Task 1 - Creating and Managing Pods
Objective: Learn Pod, container and init container
What is Pod
In Kubernetes, a Pod is the smallest and most basic deployable unit. It represents a single instance of a running process in your cluster. Pods are the building blocks of Kubernetes applications and encapsulate one or more containers, storage resources, a unique network IP, and options that govern how the containers should run. More info about Pods:
- The smallest, most basic unit in Kubernetes.
- Represents a single instance of a running process in your cluster.
- Can contain one or more containers that are tightly coupled and share resources, such as storage and networking.
- Often represents a single microservice, but can also encapsulate multiple closely related containers.
- Pods are ephemeral by nature, meaning they can be created, destroyed, and replaced dynamically based on the cluster’s needs.
- Managed by Kubernetes controllers like Deployments, ReplicaSets, or StatefulSets to ensure desired state and high availability.(We will learn about these in next chapters)
- Provides a unique IP address within the cluster, allowing communication between Pods.
- Can have one or more volumes attached to it for persistent storage.
- Logs and metrics of individual containers within a Pod can be accessed using kubectl.

- **RECORDED INFORMATION**

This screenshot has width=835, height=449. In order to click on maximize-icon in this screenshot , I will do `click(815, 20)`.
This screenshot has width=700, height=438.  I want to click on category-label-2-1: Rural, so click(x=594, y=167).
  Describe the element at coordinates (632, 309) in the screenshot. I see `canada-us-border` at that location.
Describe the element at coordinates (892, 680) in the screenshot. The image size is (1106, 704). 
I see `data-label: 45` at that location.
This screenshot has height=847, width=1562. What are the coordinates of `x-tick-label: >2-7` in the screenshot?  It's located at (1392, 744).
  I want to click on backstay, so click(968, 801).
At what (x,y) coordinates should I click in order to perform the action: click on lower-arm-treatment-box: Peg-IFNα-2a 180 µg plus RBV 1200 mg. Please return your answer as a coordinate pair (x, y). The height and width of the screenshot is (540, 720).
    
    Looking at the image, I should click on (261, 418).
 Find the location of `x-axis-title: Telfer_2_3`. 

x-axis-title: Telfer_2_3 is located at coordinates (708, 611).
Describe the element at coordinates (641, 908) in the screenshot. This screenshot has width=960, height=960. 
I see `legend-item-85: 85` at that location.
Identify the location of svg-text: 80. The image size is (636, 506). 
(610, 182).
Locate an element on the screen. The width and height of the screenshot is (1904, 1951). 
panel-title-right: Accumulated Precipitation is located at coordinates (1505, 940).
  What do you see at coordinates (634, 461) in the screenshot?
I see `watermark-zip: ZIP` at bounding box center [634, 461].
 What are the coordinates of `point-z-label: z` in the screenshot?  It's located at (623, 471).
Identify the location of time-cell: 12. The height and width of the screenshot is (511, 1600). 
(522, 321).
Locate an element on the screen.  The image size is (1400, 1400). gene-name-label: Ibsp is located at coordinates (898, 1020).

- **ASSIGNED TASK 1**
In the Kubernetes Pods tutorial, which controllers are named as managing Pods?
- **ASSIGNED TASK 2**
Continue the Kubernetes Pods tutorial from where it ends.

- **ANSWER AREA 1**
Deployments, ReplicaSets, and StatefulSets.

- **ANSWER AREA 2**
Pods in a Kubernetes cluster are used in two main ways:
Pods that run a single container: The “one-container-per-Pod” model is the most common Kubernetes use case; in this case, you can think of a Pod as a wrapper around a single container; Kubernetes manages Pods rather than managing the containers directly.
Pods that run multiple containers: that need to work together. A Pod can encapsulate an application composed of multiple co-located containers that are tightly coupled and need to share resources. These co-located containers form a single cohesive unit.
Copy the below manifest file to create a Pod.
cat << EOF | kubectl apply -f -
apiVersion: v1
kind: Pod
metadata:
name: nginx
spec:
containers:
- name: nginx
image: nginx:latest
ports:
- containerPort: 80
EOF
Init container
Init containers in Kubernetes are specialized containers that run before the main containers in a Pod, serving to prepare the environment or perform initialization tasks. They execute sequentially, ensuring that each init container completes successfully before the next one starts and before the main containers begin execution. Init containers share the same volume mounts as the main containers, facilitating the sharing of resources such as configuration files or secrets. They are transient in nature, running to completion once and then terminating, and are not restarted if they fail.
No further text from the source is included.